▸ Written task
Copy the part of the listing between the lines holding "Click the question" and "click(x=217, y=76)", inclusive, with the requests as they are, and raise every coordinate in the answers by 12. Leave the pictures out.

+++ Dataset extract

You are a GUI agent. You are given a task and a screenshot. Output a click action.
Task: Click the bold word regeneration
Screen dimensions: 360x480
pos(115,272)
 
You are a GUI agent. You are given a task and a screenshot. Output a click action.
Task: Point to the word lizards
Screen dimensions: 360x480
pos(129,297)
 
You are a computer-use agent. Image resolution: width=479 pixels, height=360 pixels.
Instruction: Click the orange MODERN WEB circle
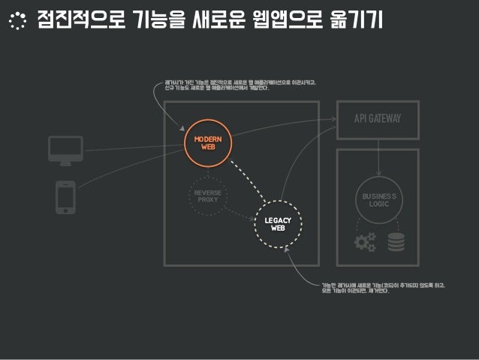coord(209,144)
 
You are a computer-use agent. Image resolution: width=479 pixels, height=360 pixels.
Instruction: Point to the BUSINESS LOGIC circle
coord(378,199)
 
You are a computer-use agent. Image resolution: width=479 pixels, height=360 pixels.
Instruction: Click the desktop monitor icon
coord(65,150)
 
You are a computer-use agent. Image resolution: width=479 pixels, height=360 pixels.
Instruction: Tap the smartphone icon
coord(65,198)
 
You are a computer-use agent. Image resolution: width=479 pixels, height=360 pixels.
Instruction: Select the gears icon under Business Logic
coord(365,242)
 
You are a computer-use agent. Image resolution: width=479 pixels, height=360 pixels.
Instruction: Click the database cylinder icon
coord(396,242)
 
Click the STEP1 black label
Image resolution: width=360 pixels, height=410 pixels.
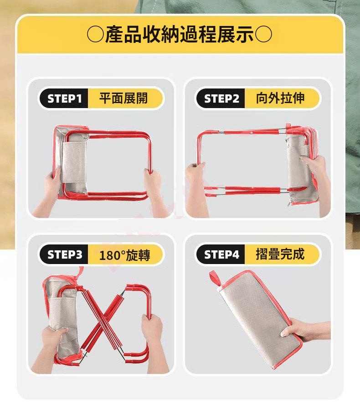click(64, 99)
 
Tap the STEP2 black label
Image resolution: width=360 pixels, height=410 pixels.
click(221, 99)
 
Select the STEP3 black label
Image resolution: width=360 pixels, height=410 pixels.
click(64, 254)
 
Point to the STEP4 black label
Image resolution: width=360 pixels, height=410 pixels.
click(221, 254)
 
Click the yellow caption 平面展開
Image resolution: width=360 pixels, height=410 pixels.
click(123, 99)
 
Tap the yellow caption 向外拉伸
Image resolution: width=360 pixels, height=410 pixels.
click(280, 99)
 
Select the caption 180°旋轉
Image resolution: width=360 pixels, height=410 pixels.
click(124, 255)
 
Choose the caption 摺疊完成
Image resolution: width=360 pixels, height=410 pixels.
click(280, 254)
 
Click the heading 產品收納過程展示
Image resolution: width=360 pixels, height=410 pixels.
click(180, 34)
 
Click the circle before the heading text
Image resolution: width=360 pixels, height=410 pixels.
click(95, 35)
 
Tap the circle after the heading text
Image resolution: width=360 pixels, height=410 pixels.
click(263, 35)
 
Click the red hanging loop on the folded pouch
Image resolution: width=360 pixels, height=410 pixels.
click(215, 278)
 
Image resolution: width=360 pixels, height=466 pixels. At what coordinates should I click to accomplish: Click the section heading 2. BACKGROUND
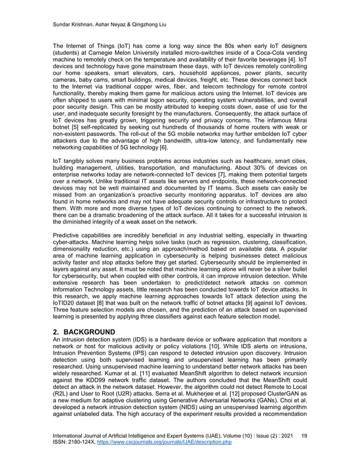(92, 332)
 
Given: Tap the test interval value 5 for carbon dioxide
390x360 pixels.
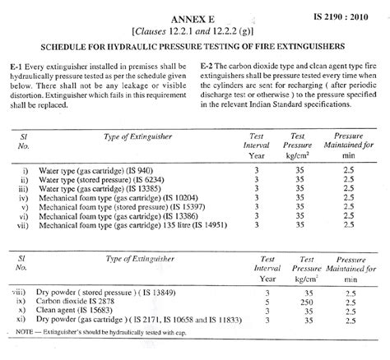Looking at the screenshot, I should click(x=266, y=301).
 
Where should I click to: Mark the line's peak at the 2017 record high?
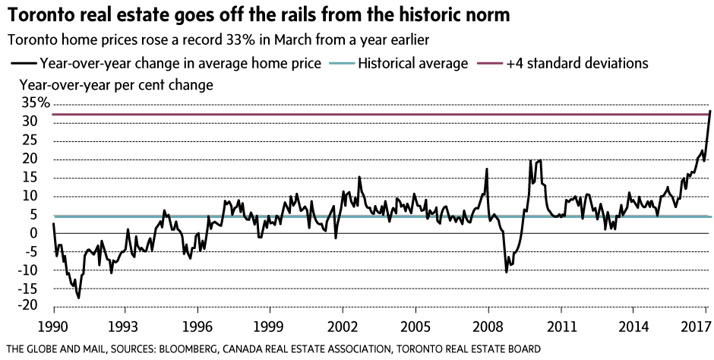pyautogui.click(x=709, y=111)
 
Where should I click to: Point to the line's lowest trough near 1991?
pyautogui.click(x=78, y=298)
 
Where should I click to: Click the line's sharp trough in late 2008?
pyautogui.click(x=507, y=271)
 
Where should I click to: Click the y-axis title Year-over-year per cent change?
pyautogui.click(x=116, y=84)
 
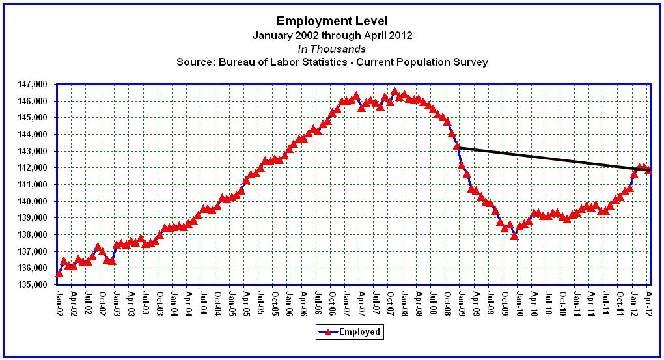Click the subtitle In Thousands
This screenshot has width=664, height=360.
click(x=332, y=49)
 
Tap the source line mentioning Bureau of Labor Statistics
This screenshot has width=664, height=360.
click(x=332, y=62)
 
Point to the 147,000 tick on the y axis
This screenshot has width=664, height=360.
click(x=35, y=85)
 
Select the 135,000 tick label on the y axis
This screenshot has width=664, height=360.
click(x=35, y=285)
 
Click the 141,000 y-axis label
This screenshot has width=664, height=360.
click(x=35, y=185)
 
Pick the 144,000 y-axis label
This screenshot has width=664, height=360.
click(x=35, y=135)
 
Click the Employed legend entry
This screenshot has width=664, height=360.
click(x=348, y=332)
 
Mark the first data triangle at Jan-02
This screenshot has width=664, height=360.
click(x=59, y=273)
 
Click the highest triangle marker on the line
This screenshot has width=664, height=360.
click(x=394, y=91)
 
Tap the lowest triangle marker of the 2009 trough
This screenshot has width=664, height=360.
click(x=514, y=235)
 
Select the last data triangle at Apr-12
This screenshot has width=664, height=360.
click(x=648, y=171)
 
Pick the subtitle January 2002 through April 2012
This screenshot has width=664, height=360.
click(x=332, y=35)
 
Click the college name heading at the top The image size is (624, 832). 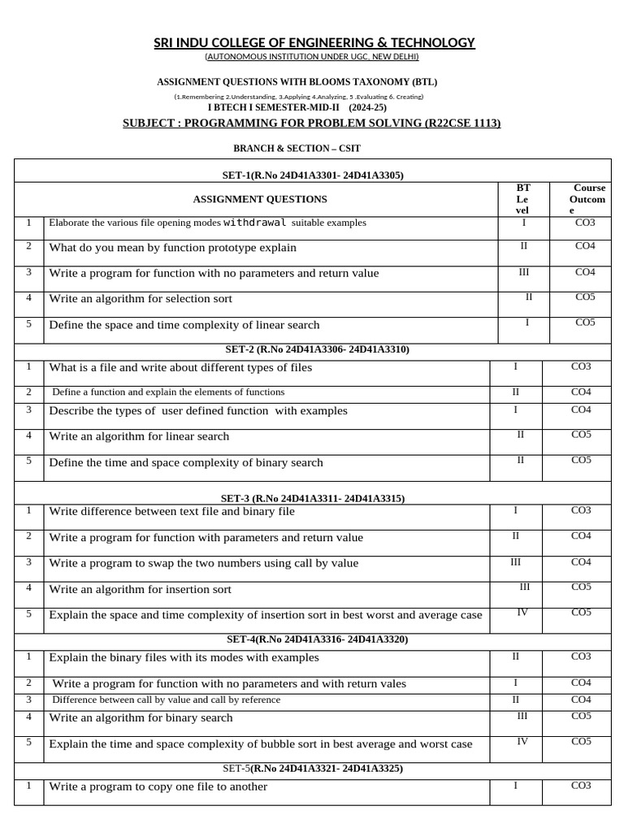[314, 43]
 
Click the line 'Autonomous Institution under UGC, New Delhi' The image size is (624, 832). [312, 57]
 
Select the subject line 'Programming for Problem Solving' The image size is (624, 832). [311, 123]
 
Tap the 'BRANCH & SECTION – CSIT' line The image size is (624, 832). [297, 149]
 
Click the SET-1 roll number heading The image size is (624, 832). [312, 176]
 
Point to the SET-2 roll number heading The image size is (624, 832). [317, 349]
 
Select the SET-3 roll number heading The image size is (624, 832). [313, 498]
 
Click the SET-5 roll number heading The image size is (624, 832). [313, 768]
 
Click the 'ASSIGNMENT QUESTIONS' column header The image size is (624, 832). [260, 199]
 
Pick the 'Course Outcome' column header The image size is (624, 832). [589, 199]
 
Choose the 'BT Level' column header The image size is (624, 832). [523, 199]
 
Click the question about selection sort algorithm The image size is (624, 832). [141, 299]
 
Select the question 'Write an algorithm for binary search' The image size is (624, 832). [141, 718]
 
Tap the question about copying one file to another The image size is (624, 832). [158, 786]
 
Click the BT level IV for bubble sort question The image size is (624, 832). [522, 741]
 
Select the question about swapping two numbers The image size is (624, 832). [203, 563]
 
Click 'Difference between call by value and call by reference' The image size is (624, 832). [167, 700]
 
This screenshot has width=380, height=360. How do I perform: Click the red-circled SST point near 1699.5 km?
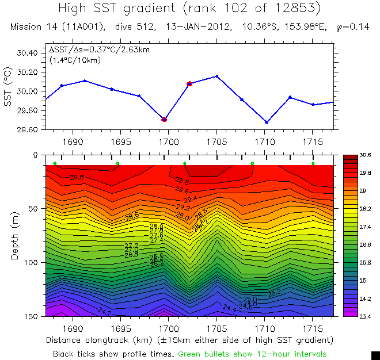click(x=164, y=120)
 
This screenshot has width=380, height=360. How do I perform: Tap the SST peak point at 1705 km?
click(x=217, y=76)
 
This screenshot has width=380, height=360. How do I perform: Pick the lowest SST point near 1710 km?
click(x=267, y=122)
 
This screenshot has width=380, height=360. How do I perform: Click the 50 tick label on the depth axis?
click(x=32, y=209)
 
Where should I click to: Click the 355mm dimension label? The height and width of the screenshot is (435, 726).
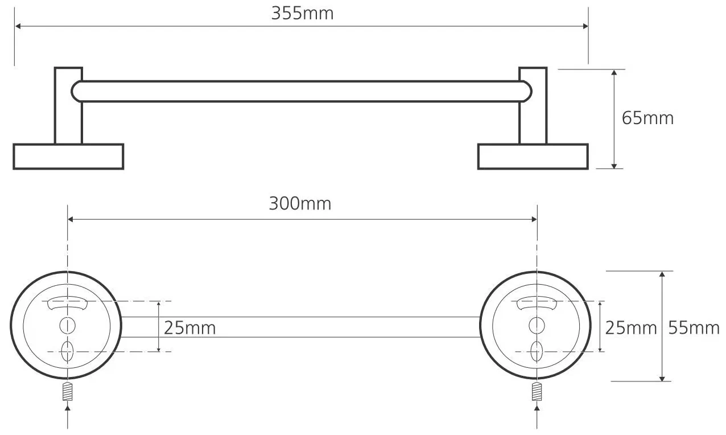pos(302,13)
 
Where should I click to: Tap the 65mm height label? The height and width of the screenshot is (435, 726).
pos(647,118)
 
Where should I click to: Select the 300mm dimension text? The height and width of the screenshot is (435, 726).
pos(300,204)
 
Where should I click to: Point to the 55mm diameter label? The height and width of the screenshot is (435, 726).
pos(694,327)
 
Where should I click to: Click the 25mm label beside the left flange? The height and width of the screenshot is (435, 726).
pos(189,327)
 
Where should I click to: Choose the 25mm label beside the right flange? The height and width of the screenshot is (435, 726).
pos(631,327)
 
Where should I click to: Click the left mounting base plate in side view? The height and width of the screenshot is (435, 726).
pos(68,157)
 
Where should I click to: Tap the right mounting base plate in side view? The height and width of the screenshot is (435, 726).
pos(533,157)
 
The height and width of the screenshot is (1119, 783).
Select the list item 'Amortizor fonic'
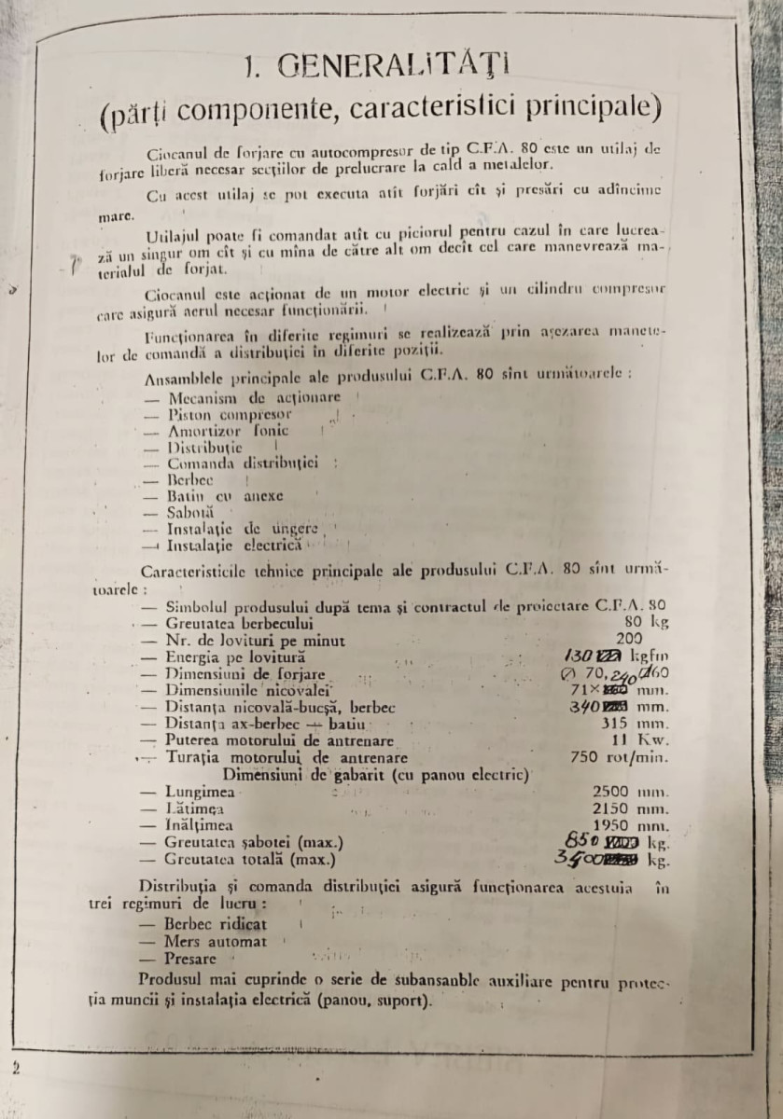coord(228,431)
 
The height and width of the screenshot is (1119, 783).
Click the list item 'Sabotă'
coord(190,512)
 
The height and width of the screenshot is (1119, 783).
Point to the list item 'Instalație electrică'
coord(233,544)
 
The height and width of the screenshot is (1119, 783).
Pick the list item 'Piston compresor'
coord(230,414)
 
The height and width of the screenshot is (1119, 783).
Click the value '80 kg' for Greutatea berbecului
coord(648,622)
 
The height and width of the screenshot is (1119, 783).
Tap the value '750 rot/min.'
coord(620,757)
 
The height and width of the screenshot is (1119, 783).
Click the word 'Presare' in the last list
coord(190,959)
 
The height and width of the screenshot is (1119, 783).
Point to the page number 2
coord(15,1067)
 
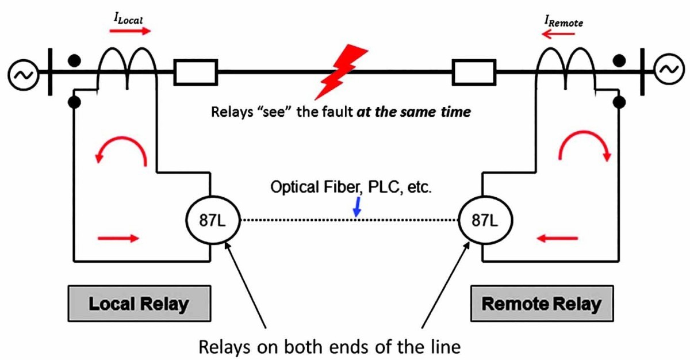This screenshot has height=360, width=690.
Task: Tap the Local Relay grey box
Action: [139, 303]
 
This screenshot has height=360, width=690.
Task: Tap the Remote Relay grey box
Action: [541, 303]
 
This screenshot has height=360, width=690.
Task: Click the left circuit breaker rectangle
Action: [195, 73]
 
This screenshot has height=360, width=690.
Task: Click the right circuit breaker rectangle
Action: [474, 73]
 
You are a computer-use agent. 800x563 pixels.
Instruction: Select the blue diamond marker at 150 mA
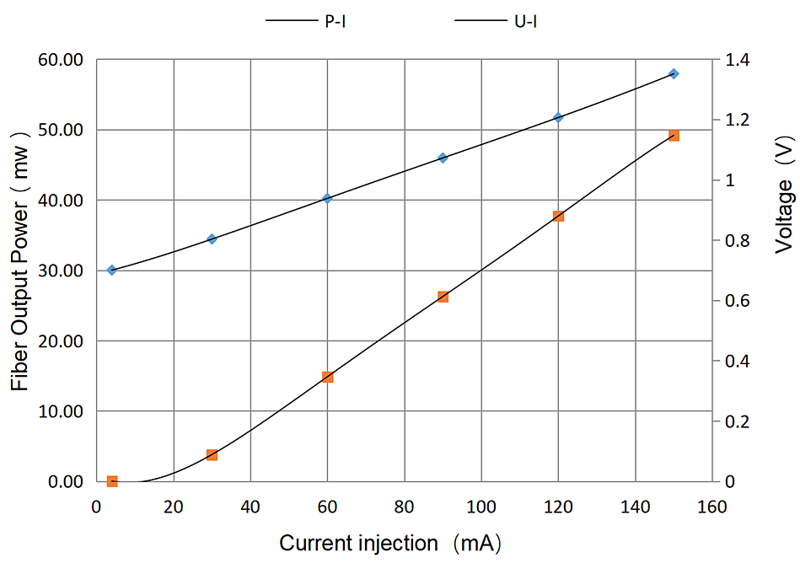(x=674, y=74)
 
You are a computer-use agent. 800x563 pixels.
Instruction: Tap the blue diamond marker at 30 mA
(x=212, y=239)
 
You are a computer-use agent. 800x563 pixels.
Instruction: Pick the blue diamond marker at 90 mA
(x=443, y=158)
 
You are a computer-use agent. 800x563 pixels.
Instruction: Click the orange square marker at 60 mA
(x=327, y=377)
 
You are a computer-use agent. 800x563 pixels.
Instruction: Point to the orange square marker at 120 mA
(x=558, y=217)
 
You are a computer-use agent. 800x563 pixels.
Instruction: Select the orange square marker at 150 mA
(x=674, y=136)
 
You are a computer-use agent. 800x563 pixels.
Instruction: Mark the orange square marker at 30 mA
(x=212, y=455)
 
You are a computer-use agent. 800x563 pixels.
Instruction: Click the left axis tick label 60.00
(x=60, y=61)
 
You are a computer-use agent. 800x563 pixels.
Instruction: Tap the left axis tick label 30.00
(x=60, y=271)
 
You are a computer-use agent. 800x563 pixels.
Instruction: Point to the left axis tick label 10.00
(x=60, y=411)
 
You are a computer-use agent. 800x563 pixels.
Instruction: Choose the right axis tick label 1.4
(x=736, y=61)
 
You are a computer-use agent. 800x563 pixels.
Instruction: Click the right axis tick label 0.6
(x=736, y=301)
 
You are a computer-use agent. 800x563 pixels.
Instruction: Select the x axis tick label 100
(x=481, y=507)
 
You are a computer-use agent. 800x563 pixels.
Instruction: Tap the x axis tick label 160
(x=712, y=507)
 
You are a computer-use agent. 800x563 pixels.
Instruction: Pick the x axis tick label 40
(x=250, y=507)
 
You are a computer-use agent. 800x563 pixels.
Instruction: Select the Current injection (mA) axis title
(x=389, y=544)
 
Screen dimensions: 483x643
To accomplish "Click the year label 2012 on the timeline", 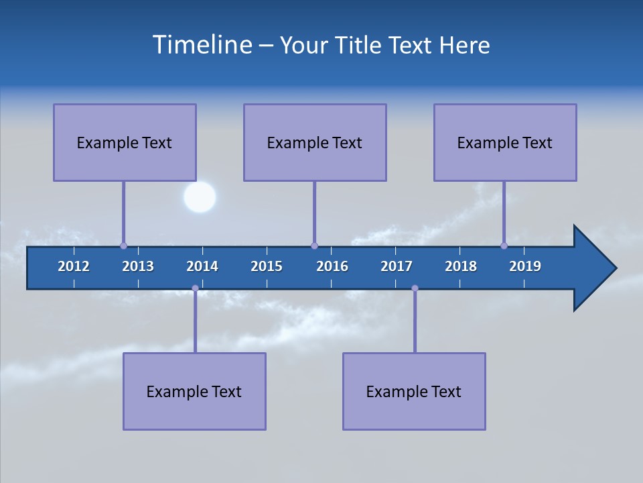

++++++

▸ Answer to the task
Click the question about selection sort algorithm The image size is (624, 832). [153, 311]
 
Select the question 'Write an algorithm for binary search' The image size is (624, 832). [153, 730]
 
Tap the question about copying one file to another The image size is (624, 832). [170, 798]
 
Click the BT level IV for bubble sort question The image size is (624, 832). [534, 753]
 
Select the question about swapping two numbers The image size is (624, 832). [215, 575]
 
Click 'Difference between call by value and call by reference' The image size is (624, 832). [179, 712]
 
This screenshot has width=380, height=360. How do I perform: Click the red-circled SST point near 1699.5 km?
click(x=176, y=132)
 
This screenshot has width=380, height=360. How do I perform: Tap the SST peak point at 1705 km?
click(x=229, y=88)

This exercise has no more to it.